Dune RUN Control (DRUNC) is the run control for the DUNE experiment
1 stars 0 forks source link

Lots of "ConfigClient.cpp:120] Failed to lookup <connection_name>" errors in logfiles #227

Open bieryAtFnal opened 2 months ago

bieryAtFnal commented 2 months ago

I'm not sure that this is the best repo to file this Issue, but I'll start here, and we can move it around if we need to.

I noticed these errors when running a small sample system with the 27-Aug nightly build.

The error messages are in the daq_application logs, and they look like the following:

log_biery_test-session_dfo-01.log:2024-Aug-27 09:25:56,781 ERROR [dunedaq::iomanager::ConnectionResponse dunedaq::iomanager::ConfigClient::resolveConnection(const dunedaq::iomanager::ConnectionRequest&, std::string) at /tmp/root/spack-stage/spack-stage-iomanager-NB_DEV_240827_A9-3ixqk73hwmn33vffzaqkxtqflb2y4os2/spack-src/src/network/ConfigClient.cpp:120] Failed to lookup trigger_inhibit at /getconnection/test-session connect: Connection refused

I believe that the errors all happen in a short time period at the start of the run, so a guess is that the ConnectivityServer needs to be given a little time to start up.

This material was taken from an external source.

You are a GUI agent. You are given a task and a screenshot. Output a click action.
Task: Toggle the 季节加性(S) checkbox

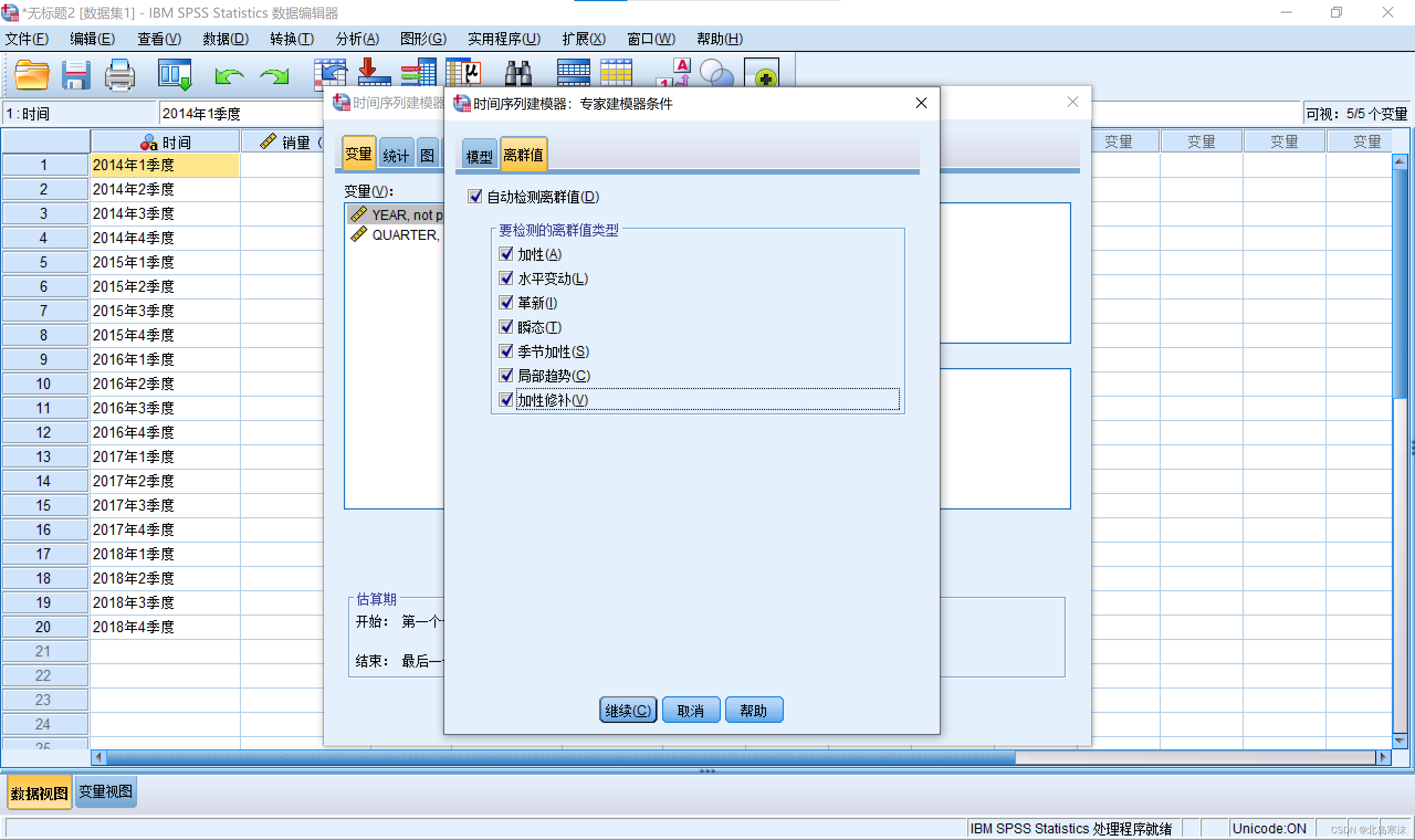(506, 351)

bieryAtFnal commented 2 months ago

Here are sample steps to demonstrate these messages:

DATE_PREFIX=`date '+%d%b'`
TIME_SUFFIX=`date '+%H%M'`

source /cvmfs/dunedaq.opensciencegrid.org/setup_dunedaq.sh
setup_dbt latest_v5
dbt-create -n NFD_DEV_240827_A9 ${DATE_PREFIX}FDv5Test_${TIME_SUFFIX}
cd ${DATE_PREFIX}FDv5Test_${TIME_SUFFIX}/sourcecode

git clone https://github.com/DUNE-DAQ/appmodel.git -b glm/action_plans
cd ..

dbt-workarea-env
dbt-build -j 12
dbt-workarea-env

mkdir rundir
cd rundir

# Execute the following commands by hand:

killall drunc-controller
drunc-unified-shell ssh-standalone

# within drunc

boot test/config/test-session.data.xml test-session
fsm conf
fsm start run_number 101
fsm enable_triggers
# wait for a few seconds
fsm disable_triggers
fsm drain_dataflow
fsm stop_trigger_sources
fsm stop
fsm scrap
exit

# run the following command to see the error messages
egrep 'ERROR|WARNING' log_* | grep 'Connection refused'